5 tips from the recipe — small details that make a real difference to the final dish.
- 1The batter consistency is key. It must be thick enough to hold its shape. If it becomes watery, add 1-2 tablespoons of rice flour to thicken it.
- 2For the crispiest texture, ensure the batter is ground coarsely, not into a fine paste.
- 3Maintain a consistent medium heat while frying. If the heat is too high, they will brown quickly on the outside but remain raw inside. If it's too low, they will absorb too much oil.
- 4Fry the punugulu as soon as you mix in the salt and onions to prevent the batter from becoming watery.
- 5For a flavor variation, you can add a pinch of asafoetida (hing) or some finely chopped curry leaves to the batter.
Adapt it for your goals.
Add Vegetables
Mix in 1/4 cup of finely chopped spinach, dill leaves (suva), or grated carrots into the batter for added nutrition and flavor.
Use Split Moong DalUse Split Moong Dal
If you don't have whole green moong dal, you can use yellow split moong dal (pesara pappu). The soaking time can be reduced to 2-3 hours.
Air Fryer VersionAir Fryer Version
For a healthier option, preheat your air fryer to 180°C (350°F). Place small dollops of batter in the greased basket, spray with oil, and air fry for 12-15 minutes, flipping halfway, until golden and crisp.
Why this is on our healthy list.
Rich in Plant-Based Protein
Whole green moong dal is an excellent source of plant-based protein, which is crucial for muscle building, tissue repair, and overall body function.

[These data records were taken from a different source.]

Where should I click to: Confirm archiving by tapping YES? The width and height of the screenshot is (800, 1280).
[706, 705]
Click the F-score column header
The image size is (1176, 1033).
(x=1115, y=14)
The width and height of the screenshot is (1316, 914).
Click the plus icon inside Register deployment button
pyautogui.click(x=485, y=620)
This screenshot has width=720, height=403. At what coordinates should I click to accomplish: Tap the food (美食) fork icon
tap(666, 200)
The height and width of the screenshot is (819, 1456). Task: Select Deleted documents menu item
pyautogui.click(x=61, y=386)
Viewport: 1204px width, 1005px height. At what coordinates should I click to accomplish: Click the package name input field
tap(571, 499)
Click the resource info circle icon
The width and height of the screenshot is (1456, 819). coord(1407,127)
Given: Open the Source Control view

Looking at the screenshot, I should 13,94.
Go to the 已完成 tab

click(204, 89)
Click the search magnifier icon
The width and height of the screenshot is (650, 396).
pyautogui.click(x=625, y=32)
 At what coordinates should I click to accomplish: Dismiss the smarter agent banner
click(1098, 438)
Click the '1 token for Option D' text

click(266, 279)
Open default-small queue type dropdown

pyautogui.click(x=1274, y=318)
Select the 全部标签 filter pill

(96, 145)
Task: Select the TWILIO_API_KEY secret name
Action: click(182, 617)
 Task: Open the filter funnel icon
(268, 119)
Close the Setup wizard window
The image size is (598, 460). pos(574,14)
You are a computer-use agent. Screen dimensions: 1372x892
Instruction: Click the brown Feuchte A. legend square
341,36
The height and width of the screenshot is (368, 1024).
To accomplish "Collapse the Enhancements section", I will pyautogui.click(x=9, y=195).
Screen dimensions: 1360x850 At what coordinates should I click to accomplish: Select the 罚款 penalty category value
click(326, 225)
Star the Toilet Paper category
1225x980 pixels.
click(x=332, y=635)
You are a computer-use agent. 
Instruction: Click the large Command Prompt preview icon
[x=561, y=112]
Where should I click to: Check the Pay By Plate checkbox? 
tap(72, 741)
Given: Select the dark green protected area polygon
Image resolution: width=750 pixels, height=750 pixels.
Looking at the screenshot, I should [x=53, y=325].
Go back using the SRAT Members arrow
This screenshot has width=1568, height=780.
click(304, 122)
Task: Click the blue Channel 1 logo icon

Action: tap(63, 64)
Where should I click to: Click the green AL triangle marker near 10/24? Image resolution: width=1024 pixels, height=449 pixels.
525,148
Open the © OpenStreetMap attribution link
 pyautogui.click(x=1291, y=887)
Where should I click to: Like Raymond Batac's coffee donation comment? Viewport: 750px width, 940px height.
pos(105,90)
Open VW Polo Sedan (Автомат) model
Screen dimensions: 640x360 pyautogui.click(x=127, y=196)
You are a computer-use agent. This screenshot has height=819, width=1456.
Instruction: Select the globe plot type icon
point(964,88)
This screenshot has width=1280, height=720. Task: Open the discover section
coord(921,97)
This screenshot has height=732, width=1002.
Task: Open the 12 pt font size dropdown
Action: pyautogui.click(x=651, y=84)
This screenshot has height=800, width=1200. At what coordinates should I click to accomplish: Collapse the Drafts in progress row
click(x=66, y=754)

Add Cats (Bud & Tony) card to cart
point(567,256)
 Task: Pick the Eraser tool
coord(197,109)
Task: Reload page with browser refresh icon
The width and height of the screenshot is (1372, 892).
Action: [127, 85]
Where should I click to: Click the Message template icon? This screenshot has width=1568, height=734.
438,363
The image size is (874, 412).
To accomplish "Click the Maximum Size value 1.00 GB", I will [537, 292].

Good Source of Dietary Fiber
The fiber from the lentils aids in digestion, promotes a healthy gut microbiome, helps maintain stable blood sugar levels, and contributes to a feeling of fullness.
Packed with Nutrients
This snack provides essential micronutrients like potassium, magnesium, folate, and B vitamins from the moong dal, contributing to better heart health and energy metabolism.
Frequently asked questions
Pesara Punugulu is moderately healthy. The base of moong dal is rich in protein and fiber. However, since it is deep-fried, it contains a significant amount of fat and calories. For a healthier alternative, you can try making them in an air fryer or an appe pan with minimal oil.